Último post do The Small Island

O amor transforma as pessoas. O amor e o ódio andam lado a lado. Sensações, momentos, pequenos instantes, qualquer pequeno detalhe é muito importante pro amor. Ter grandes emoções, sentir ódio, rancor, raiva, alegria, exaltação, tristeza, tudo isso faz parte de um sentimento, de uma sensação que foi constatada como uma grave doença: amor deliria nervosa, que deixa as pessoas loucas, irracionais, que fazem de tudo pra não abandonar a pessoa amada, ou esse sentimento intenso.

Uma garota perdeu sua mãe pra essa doença, quando ainda era muito pequena. Ela cresceu sentindo falta da proteção, da sensação de segurança e paz que sua mãe passava quando ela era uma criança, e sua mãe corria todos os riscos por ela. Por ela e sua irmã.

Lena. Magdalena. Vive com sua tia Carol e seu tio William, e mais duas primas pequenas: Jenny e Grace, filhas de outra tia que também foi arrebatada por essa doença.

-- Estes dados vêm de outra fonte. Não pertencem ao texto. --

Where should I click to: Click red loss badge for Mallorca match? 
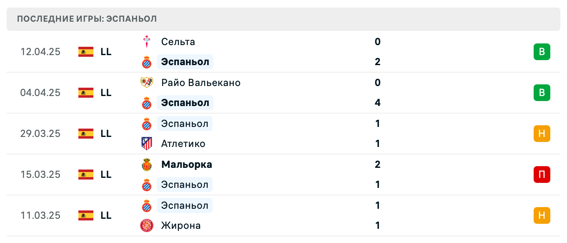(x=542, y=175)
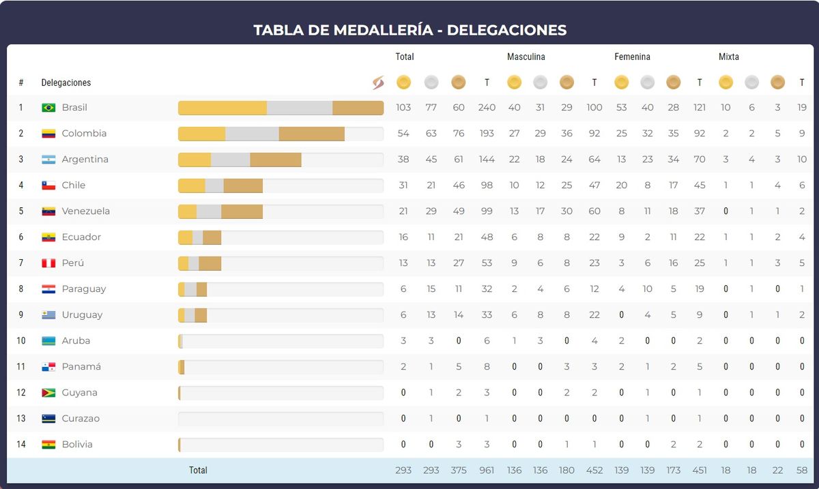Click the red swirl logo icon
Viewport: 819px width, 489px height.
[x=377, y=83]
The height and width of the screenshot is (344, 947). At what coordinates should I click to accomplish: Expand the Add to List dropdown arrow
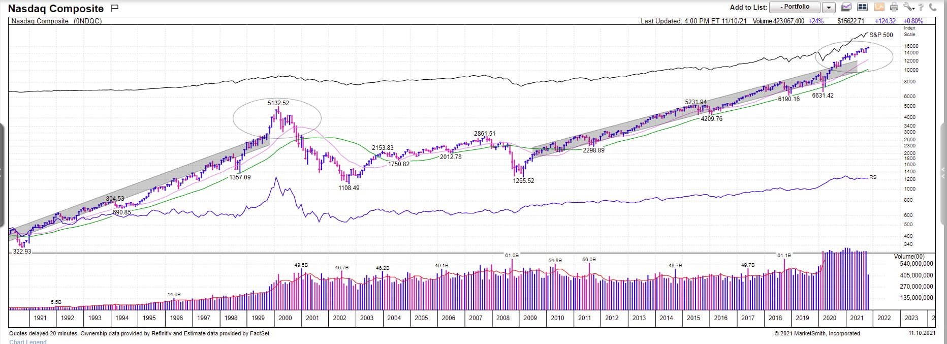point(829,7)
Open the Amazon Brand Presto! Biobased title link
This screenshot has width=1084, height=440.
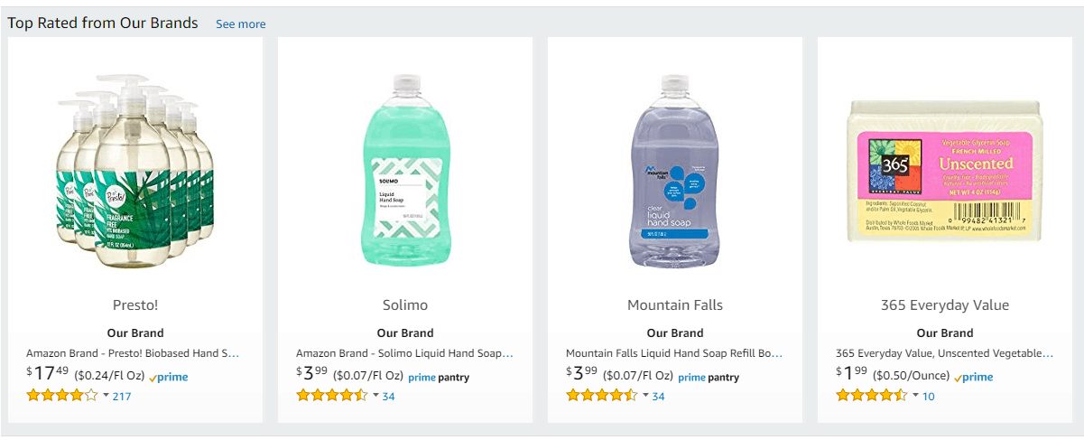pos(133,353)
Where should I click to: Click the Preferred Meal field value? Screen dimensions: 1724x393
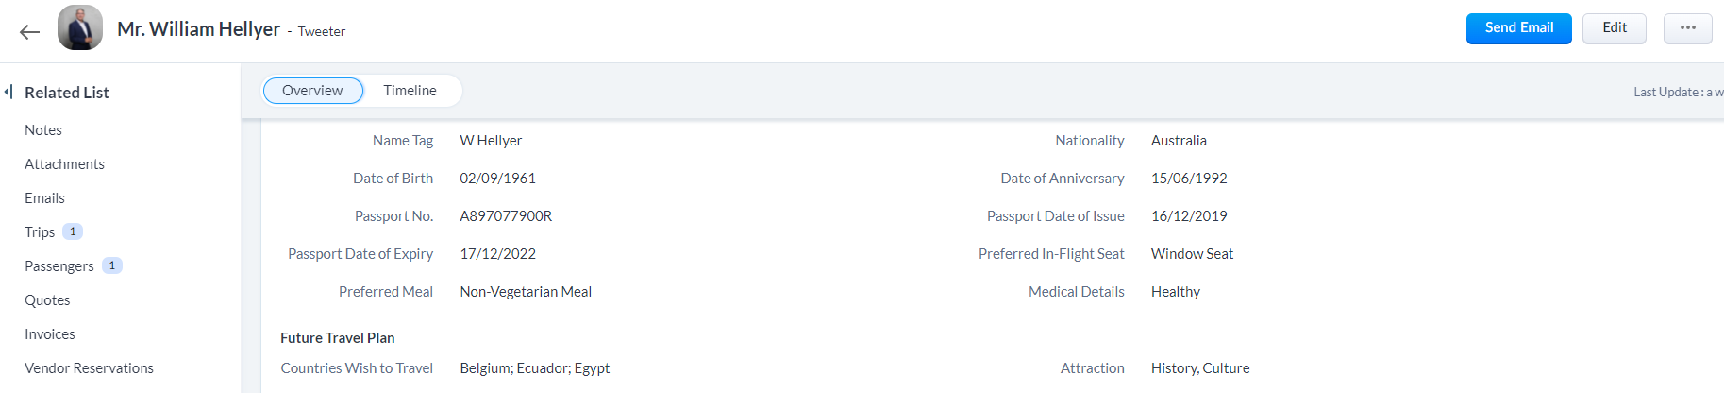tap(526, 292)
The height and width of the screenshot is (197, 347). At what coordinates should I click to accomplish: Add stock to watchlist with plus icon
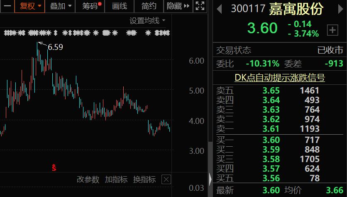[332, 30]
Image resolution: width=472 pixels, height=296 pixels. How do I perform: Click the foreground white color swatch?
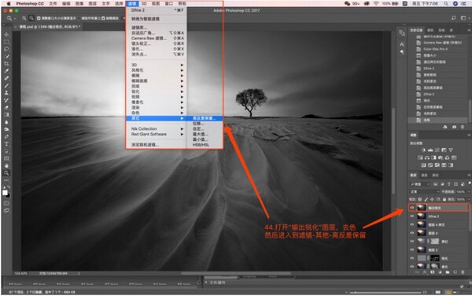5,193
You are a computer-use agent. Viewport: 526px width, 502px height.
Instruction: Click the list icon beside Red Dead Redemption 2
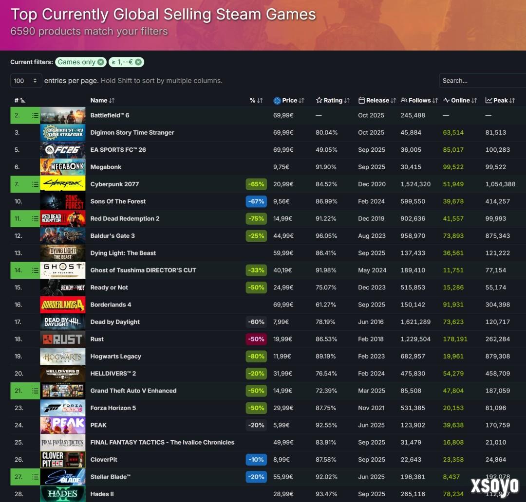[35, 219]
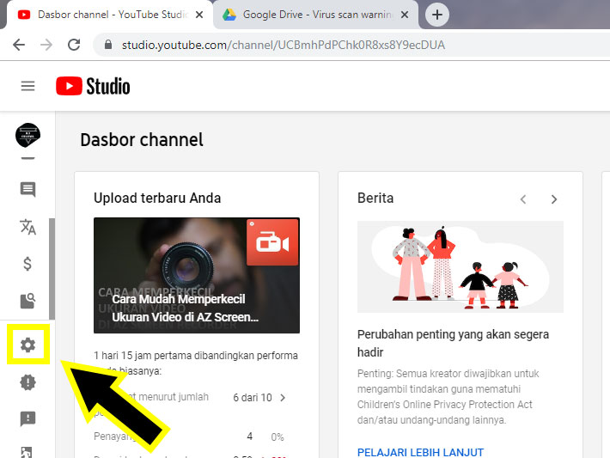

Lena tem 17 anos, e está contando os dias para sua intervenção. O momento em que receberá a cura para a doença. Ela vive sendo taxada como a garota com o passado negro na família. Sua mãe se suicidou depois de diversas tentativas do governo em fazer a intervenção dar certo. Após 3 vezes, ainda não foi suficiente para a mãe de Lena ser curada, e fazê-la esquecer de seu marido, que morreu com câncer, quando Lena tinha 6 meses de vida. 

Lena cresceu com um conceito pronto de vida. Do que é certo. Do que é errado. Vem se preparando pro momento em que tudo de ruim ficará para trás. Qualquer jovem prestes a completar 18 anos, passa por uma entrevista, onde será classificado de acordo com suas respostas, para ir a faculdade, e depois pareado com outra pessoa. Mas existem os rebelados, os excluídos, simpatizantes, os resistentes a esse sistema, que ao passarem pela fronteira, suas identidades são invalidadas, por isso são classificados como inválidos. Pessoas que são contra esse sistema, e querem ter o livre arbítrio de sentir, e ser independente de qualquer coisa. Todo o povo de Portland conhece os riscos de sair da linha, e Lena só quer ser curada, pra acabar com os boatos de que ela é igual a mãe.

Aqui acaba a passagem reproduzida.